続きを読むとクリティカルなネタバレがあります

若竹七海『火天風神』  ★★☆

火天風神
火天風神
若竹 七海

 台風だってひとの誇りを奪い取ることはできない。たくさんの命を取ることができても、文明の一部を切り取ることができても。台風もひとの暮らしも地球が生み出したもの。拮抗しあい、結果ひとは絶望し続けてきた。けれど、ひとは誇りだけは失わなかった。(中略)
 台風をひれ伏させることなど、どんなに科学が発達しても不可能だ。だからといって、ひとがただひれ伏す必要なんて、ない。


 久しぶりに読んだ若竹七海はパニック小説だった。これがまた、次々と酷い事態が登場人物を襲うんだ……気分としては奥田英郎『最悪』と同じ。最悪じゃー! と疲弊しながら読み進めていくのでありました。
 最大瞬間風速88メートル、未だかつて日本が経験したことのない大型台風が三浦半島を直撃した。電話も電気も不通、陸路も遮断され、孤立したリゾートマンション。猛る風と迸る雨は、心に台風のごとき空白を抱える滞在客を見境なく襲う。立て続けに訪れる極限の恐怖。そして炎までも、彼らを嘗め尽くす身じろぎを始めた――(裏表紙)
 登場人物は、「登校拒否の甥(聡)を連れたフリーライター(健二)、夫と喧嘩して家を飛び出してきた主婦(翔子)、聴力に障害を持つ少女(摩矢)、セールスマンと女子大生の不倫カップル(鉱作とたまき)、その証拠を掴むようセールスマンの妻から依頼された興信所の男(竹丸)、妻に先立たれた高校教師(若松)、大学の映画研究会のメンバーたち(涼太郎・武・優子など)」とか。解説に分かりやすく書いてあったので引用。人多いな!
 読書中はひたすら頑張っていた。人物描写はさすが若竹さんといいますか、一筋縄ではいかないやつらばっかり。抜き差しならない事態に巻き込まれた人間の本質部分を容赦なく描く。おそろしや。でも、それに立ち向かう彼らは本当に強い。解説に思いっきり同調しちゃったよ~。
 ラストは爽やかだったり、皮肉だったり、苦しかったり、登場人物によって様々で……ほんと容赦ないー! 明かされる苦い事実とか。おおお……疲れたけど面白かった。これからは台風情報に敏感になってしまいそう。

 

 聡の中でなにかが変わった。恐怖があざけりに、怯えが侮蔑にとって替った。なんだよ。なんだ。あいつはただの欲求不満の酔っ払いの色ボケおやじじゃねえか!
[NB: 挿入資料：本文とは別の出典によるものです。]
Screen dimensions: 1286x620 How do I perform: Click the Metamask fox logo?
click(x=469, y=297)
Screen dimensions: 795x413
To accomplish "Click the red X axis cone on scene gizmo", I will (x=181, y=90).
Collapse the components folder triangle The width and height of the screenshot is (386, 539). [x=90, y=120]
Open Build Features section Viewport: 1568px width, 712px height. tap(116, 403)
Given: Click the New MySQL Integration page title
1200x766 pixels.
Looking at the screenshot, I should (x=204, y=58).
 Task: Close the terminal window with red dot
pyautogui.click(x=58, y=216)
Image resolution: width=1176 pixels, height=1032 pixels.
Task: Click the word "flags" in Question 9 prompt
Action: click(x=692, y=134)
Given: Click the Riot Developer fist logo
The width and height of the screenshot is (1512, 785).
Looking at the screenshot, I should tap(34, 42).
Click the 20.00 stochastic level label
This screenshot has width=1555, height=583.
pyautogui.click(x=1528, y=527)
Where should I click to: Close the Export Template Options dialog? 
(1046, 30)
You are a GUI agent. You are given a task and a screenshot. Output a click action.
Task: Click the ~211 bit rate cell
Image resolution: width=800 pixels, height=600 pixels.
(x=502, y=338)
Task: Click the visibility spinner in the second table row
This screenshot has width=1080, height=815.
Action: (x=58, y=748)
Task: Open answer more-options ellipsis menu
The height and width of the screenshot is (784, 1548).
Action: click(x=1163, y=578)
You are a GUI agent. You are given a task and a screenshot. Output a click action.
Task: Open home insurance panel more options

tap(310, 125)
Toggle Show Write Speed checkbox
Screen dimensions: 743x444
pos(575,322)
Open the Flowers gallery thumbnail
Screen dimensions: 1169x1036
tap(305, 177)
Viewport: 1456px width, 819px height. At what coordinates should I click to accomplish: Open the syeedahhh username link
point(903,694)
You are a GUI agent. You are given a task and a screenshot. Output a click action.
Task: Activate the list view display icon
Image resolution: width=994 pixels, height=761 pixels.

 いけー聡!! と応援していました。ぶっとばせー!笑

 若竹七海といえば、人間のエゴイズムを描かせれば随一と定評のある作家だ。私もそれに賛同するが、同時に、人間の勁さを描かせても巧い作家であることを忘れてはならないだろう。というか彼女は、善の裏にある悪、悪の下に隠された善といった人間の両義性を、意地悪と思えるくらい冷徹に観察し、それを繊細に綴ってゆくことに、ミステリとしてのプロットを練ることとほぼ同じくらいに情熱を燃やしているようなのだ。


 解説より。そういえば葉村晶も強かったな~と思いつつ読みました。ふむふむ。